Because the series don’t have a trend, the appropriate choice for the deterministic component on @JOHMLE is DET=RC, which doesn’t include a constant in the individual equations (where it would cause the series to drift because of the unit roots), but restricts it to the cointegrating vector. The components of the cointegrating vector produced by @JOHMLE with this choice will have four components: the three variables + the constant. If we had used the default DET=CONSTANT, it would only be a 3-vector, but we would also include DET CONSTANT in the SYSTEM definition. Be careful with your choice for the DET option—it’s a common error to select the wrong one. Note that there is no reason that the error correction term(s) will have mean zero—the requirement is that they be stationary, which includes processes with non-zero means.

@johmle(lags=6,det=rc,cv=cvector)

# ftbs3 ftb12 fcm7

equation(coeffs=cvector) ecteq *

# ftbs3 ftb12 fcm7 constant

This sets up the model with the error correction term. Note that, as described above, there is no CONSTANT as the constant is included in the cointegrating vector.

system(model=ectmodel)

variables ftbs3 ftb12 fcm7

lags 1 to 6

ect ecteq

end(system)

This estimates the model and computes the decomposition of variance:

estimate

compute sigma=%sigma

errors(model=ectmodel,steps=36)

ESTIMATE with a model with ECT elements defines the matrices %VECMPI and %VECMALPHA. %VECMPI is the estimated value of \(\Pi\) from \eqref{eq:var_cointvar} and %VECMALPHA are the \(\alpha\) loadings from \eqref{eq:var_cointpidef}. Note well that the lag sums (used in the Blanchard-Quah and the short-and-long run restrictions) are much more complicated for a VECM model than a regular VAR as the long-run response matrix isn't full rank. (If x and y are cointegrated, then if x has a zero long-run response, y must as well).
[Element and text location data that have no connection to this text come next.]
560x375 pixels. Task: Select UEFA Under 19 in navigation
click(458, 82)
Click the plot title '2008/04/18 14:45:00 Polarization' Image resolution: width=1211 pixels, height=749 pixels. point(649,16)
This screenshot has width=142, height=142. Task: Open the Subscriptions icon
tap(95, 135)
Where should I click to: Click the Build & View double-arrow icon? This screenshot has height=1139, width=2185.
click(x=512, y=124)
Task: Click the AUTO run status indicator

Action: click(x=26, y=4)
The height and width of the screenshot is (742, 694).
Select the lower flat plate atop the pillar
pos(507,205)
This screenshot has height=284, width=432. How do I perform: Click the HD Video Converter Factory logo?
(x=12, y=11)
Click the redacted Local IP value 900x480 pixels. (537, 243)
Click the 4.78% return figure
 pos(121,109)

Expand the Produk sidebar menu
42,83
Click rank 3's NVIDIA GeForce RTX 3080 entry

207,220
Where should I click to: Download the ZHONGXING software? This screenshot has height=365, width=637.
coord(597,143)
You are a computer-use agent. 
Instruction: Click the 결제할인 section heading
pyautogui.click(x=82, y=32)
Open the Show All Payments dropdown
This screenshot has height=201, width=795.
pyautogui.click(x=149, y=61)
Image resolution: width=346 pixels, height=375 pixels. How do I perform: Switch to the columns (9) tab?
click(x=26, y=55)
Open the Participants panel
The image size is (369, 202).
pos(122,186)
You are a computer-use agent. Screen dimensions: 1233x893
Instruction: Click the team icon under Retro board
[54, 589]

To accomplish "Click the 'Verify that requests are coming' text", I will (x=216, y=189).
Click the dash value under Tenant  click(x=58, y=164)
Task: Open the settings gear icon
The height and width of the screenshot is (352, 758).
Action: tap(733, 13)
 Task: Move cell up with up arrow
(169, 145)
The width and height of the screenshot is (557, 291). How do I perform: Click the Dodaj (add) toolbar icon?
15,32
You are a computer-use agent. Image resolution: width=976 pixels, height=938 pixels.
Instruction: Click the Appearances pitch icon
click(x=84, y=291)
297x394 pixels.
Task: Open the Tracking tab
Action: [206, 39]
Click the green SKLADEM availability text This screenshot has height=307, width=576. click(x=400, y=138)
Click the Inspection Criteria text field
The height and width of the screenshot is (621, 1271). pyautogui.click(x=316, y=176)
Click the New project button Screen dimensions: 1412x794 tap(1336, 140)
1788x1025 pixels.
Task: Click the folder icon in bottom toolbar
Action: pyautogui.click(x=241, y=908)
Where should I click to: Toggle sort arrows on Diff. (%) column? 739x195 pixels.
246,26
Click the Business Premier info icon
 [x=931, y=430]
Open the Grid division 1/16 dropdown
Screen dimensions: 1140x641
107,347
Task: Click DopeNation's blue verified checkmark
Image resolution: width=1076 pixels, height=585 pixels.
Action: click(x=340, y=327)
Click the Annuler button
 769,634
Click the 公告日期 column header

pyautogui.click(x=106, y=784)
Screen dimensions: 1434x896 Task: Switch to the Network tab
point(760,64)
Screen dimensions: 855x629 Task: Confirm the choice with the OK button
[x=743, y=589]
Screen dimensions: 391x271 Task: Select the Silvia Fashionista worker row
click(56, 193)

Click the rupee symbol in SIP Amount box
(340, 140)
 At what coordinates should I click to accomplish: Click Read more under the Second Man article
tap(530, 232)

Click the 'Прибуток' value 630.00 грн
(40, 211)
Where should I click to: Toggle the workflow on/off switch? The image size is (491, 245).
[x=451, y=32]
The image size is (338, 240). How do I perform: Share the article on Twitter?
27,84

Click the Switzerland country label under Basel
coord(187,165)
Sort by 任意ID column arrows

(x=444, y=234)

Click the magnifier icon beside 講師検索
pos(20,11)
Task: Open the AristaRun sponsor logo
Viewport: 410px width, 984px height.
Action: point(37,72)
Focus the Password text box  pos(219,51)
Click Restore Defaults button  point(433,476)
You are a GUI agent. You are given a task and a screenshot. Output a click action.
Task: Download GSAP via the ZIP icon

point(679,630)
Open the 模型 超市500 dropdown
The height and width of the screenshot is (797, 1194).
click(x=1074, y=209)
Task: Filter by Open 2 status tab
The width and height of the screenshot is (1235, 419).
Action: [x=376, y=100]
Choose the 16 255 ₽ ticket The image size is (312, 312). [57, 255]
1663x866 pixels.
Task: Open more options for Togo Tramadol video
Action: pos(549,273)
See the SHORTANDLONGVECM.RPF example for the proper way to handle this.

If we needed two cointegrating vectors rather than one (in this case, we really don’t), we would need to use the VECTORS option on @JOHMLE to get the full set of eigenvectors, then %XCOL to pull out the coefficients for each of the two equations that we would need to define. For instance,

@johmle(lags=6,det=rc,vectors=cvectors)

# ftbs3 ftb12 fcm7

equation(coeffs=%xcol(cvectors,1)) ect1 *

# ftbs3 ftb12 fcm7 constant

equation(coeffs=%xcol(cvectors,2)) ect2 *

# ftbs3 ftb12 fcm7 constant

system(model=ect2model)

variables ftbs3 ftb12 fcm7

lags 1 to 6

ect ect1 ect2

end(system)

estimate

errors(model=ect2model,steps=36)